When Thompson introduces him in Gnome King, Peter is a nine-year-old boy from Philadelphia. Peter is being raised by his grandfather; he is one of the long list of orphans or apparent orphans in children's literature (they are notably frequent in the Oz books themselves). His travels to the world of Oz provide him opportunities to display courage, independence, loyalty and other traditional virtues; in this, he differs from Button-Bright and Bob Up, younger children with less effect on their plots. At the end of Gnome King, Peter has a chance to become a prince of Oz — which he rejects, out of loyalty to his friends and fellow baseball-team members at home in Philadelphia. Peter brings bags of gold home to his grandfather.

His attitude toward life is somewhat insouciant and devil-may-care; in the opening chapter of Jack Pumpkinhead he wonders idly if "the Gnome King has gotten into any more mischief" — giving little serious consideration to the most persistent villain in the Oz universe.

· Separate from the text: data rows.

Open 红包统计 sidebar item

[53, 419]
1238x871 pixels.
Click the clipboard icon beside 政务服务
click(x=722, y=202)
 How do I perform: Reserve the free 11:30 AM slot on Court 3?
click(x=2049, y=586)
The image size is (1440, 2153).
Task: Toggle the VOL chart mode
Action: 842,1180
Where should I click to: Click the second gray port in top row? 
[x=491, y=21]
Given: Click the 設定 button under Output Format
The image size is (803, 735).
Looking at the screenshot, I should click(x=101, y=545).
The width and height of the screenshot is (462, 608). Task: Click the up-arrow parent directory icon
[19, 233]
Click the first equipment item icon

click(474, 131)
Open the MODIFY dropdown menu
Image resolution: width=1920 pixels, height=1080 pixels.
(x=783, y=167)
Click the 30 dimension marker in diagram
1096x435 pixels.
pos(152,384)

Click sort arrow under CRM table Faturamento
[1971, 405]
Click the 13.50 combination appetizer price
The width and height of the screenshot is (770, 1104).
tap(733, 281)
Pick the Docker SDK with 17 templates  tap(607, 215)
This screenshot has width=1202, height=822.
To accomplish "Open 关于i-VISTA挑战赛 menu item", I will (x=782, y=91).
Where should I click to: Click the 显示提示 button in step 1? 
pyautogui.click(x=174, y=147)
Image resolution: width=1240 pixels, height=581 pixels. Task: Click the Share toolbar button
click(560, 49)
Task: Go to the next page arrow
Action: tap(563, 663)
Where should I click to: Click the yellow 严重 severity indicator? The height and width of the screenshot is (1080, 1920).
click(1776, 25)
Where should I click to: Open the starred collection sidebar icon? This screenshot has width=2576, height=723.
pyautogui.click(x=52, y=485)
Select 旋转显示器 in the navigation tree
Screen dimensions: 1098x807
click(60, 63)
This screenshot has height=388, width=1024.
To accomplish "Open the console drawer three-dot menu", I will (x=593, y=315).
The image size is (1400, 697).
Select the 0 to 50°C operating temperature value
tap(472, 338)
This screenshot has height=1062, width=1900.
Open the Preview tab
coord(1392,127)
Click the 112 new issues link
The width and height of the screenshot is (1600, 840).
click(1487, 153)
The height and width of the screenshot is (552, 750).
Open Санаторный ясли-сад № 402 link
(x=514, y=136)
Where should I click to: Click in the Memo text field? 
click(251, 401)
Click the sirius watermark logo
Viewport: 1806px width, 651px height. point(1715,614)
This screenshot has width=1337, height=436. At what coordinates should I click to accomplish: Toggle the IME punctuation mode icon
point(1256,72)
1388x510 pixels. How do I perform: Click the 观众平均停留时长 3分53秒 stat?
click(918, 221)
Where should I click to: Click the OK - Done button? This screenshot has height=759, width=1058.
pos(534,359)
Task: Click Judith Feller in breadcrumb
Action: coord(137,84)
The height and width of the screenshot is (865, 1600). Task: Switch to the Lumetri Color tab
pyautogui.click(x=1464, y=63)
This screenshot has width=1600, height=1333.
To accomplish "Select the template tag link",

Pirates in Oz, the third book in which Peter appears, contains a contradiction on Peter's age. The book identifies him as eleven years old, but also states that five years have passed since the events of Gnome King, which would make Peter fourteen, however, she may be referring to four years in Oz, and not Philadelphia.

Thompson herself noted her tendency to favor boy heroes, in contrast to Baum's preference for girl protagonists (Dorothy Gale, Princess Ozma, Betsy Bobbin, and Trot). Peter Brown is the most prominent of these boy characters.